Yes, no, maybe. For people who are just doing glue code with no real understanding, yes. That market is going south.
For the high end it’s more complicated:
Comp (not salaries) took a huge upward swing because of an influx of VC money as well as a bull market. People at FAANG type companies could leverage their unvested stock to get higher comp at new companies. Let me explain.
Bob joins Amazon in 2016. His initial comp was targeting 250k but by year 3 he was going to make 350k due to stock appreciation on his 4 year stock grant.
Bob has a smashing interview at Google and they know he won't take less than 350k. So they offer 370k PER YEAR (with an initial stock grant) even though Bob wasn't going to always make that much at Amazon.
Bob works at Google for a bit, his stock goes up even MORE, bob is bored and interviews at Uber/Databricks/Snowflake who has billions in VC money and they offer him 450k (sure some is less liquid, but maybe he knows there's a secondary market).
Without a bull market and without the VC market, comp is going to be a LOT less for the top of band offers.
However, it's probably not going to be a lot lower than the bottom of band offers, because Jim who cracked google but didn't have a boatload of unvested stock and competing offers wasn't getting near as much as Bob anyway.
Finally, Software Engineer fuck ups are still very expensive for companies. So any profitable company that can afford it is going to to to pay close to top of market because paying 2x as much for an engineer who is even 20% better is WORTH IT for them.
For every Bob in your example, there hundred of thousands who work in a totally different level: for instance myself. For the rest of us, the market looks good, still improving (regardless of the layoffs) and salaries and perks are better than a decade ago.
To a degree it feels like they are already.

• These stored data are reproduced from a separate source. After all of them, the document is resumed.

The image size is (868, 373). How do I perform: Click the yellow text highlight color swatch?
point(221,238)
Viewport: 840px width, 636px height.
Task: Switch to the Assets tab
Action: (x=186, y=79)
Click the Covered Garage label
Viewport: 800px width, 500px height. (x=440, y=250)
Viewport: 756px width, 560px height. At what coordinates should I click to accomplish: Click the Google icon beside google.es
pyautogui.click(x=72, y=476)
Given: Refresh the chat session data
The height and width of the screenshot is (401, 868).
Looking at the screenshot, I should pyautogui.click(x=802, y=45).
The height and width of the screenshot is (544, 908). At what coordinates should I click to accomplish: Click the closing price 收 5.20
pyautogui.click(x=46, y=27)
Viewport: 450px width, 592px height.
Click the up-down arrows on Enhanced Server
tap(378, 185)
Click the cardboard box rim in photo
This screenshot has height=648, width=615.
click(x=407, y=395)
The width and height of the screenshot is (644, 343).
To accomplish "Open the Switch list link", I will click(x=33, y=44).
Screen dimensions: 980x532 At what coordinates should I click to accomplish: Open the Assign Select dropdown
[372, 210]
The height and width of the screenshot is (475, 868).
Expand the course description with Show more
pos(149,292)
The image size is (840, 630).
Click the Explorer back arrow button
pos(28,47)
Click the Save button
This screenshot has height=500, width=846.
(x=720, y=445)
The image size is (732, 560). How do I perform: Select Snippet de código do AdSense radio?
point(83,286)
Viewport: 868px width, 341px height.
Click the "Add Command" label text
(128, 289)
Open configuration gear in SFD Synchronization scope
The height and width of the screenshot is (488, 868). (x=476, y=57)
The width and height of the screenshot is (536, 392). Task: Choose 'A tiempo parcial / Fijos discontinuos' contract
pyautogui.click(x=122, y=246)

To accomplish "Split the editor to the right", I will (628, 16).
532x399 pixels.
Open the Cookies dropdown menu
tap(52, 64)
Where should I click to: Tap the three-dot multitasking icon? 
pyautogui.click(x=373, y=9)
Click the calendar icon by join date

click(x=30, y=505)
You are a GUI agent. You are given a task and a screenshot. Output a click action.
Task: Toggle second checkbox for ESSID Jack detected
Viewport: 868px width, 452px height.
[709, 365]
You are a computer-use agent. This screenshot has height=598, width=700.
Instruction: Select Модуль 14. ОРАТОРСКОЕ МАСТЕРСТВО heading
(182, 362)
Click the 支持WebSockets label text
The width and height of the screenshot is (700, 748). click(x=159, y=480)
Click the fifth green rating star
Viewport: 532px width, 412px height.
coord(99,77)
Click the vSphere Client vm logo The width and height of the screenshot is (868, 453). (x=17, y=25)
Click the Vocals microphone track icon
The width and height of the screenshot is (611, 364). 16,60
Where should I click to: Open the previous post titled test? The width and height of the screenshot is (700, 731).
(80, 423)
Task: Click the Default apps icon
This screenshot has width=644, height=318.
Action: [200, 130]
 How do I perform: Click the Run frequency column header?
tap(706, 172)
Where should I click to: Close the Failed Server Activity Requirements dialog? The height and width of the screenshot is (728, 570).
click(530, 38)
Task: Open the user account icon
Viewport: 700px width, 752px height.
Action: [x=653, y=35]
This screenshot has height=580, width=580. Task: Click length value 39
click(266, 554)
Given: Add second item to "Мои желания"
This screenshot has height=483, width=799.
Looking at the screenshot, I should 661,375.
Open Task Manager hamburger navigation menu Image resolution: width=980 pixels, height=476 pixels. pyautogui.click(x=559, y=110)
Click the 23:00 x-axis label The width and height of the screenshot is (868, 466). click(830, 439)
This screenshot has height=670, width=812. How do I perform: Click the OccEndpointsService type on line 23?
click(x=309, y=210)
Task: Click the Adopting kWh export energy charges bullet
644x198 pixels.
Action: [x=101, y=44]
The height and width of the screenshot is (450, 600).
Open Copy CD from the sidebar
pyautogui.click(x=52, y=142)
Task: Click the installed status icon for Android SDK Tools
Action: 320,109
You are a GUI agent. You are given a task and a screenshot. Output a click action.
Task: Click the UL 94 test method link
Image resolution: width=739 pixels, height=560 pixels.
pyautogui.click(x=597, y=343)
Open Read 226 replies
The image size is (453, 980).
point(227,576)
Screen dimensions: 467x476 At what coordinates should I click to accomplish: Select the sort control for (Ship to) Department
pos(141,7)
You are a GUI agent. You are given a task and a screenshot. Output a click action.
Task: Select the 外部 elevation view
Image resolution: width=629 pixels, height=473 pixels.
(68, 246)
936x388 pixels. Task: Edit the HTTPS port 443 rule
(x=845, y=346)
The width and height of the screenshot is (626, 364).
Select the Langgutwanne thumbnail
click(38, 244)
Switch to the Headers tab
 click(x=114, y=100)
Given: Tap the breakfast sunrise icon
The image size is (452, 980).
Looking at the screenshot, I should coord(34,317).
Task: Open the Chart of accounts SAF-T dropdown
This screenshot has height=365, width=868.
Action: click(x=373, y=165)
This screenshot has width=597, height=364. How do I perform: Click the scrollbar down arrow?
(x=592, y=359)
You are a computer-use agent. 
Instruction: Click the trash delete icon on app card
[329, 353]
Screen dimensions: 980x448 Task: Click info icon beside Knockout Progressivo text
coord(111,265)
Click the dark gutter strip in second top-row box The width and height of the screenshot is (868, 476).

The increasing number of engineers looking for work means that companies don't have to offer as much to get good candidates, and it seems like salaries in many advertised jobs are going down because of it.
I definitely see AI causing a hit too, since unfortunately, a lot of people's needs when it comes to tech are fairly limited. Yeah, it can't compete with a good programmer in terms of quality or efficient system design, but many people and companies don't need that. They just need something that does what they need it to, quality be damned. So a lot of companies feel like they'll either offer less (since some guy playing around with prompts is good enough to do what they want) or not hire programmers at all.
AI (as of present) is only going to affect code monkeys. As a senior staff, most of my job is writing technical documents, and directing other engineers, and prototyping / fixing deep bugs. ChatGPT helps with prototyping a bit, but is largely useless for fixing bugs in large distributed systems.
They very much are, right now. Lots and lots of big layoffs, the FAANG/MAGMA companies have completely dropped the halo effect they had over the industry. Everyone had to chase them on comp to get the best people; now they're ejecting people left, right and centre and there's no incentive for the smaller players to try and keep up with the competition anymore, because the competition in gone.
I've definitely noticed this myself when I was working my last job (quant finance in London, startup fund). We were getting premium talent applying for roles that we never dreamt of getting before then. A lot of them were ex Meta, ex google, ex Palantir etc. Guys who were very good but went to work mindless jobs for big tech for that 300k pay package. Now they're asking for half that, and desperate for a job.
I was under impression that only a few prop trading and HFT firms in London pay around the 300k mark, with FANG-type companies offering roughly half. Start-ups slightly below that but with generous stock options, if that’s your bag. Maybe I’m miscalibrated?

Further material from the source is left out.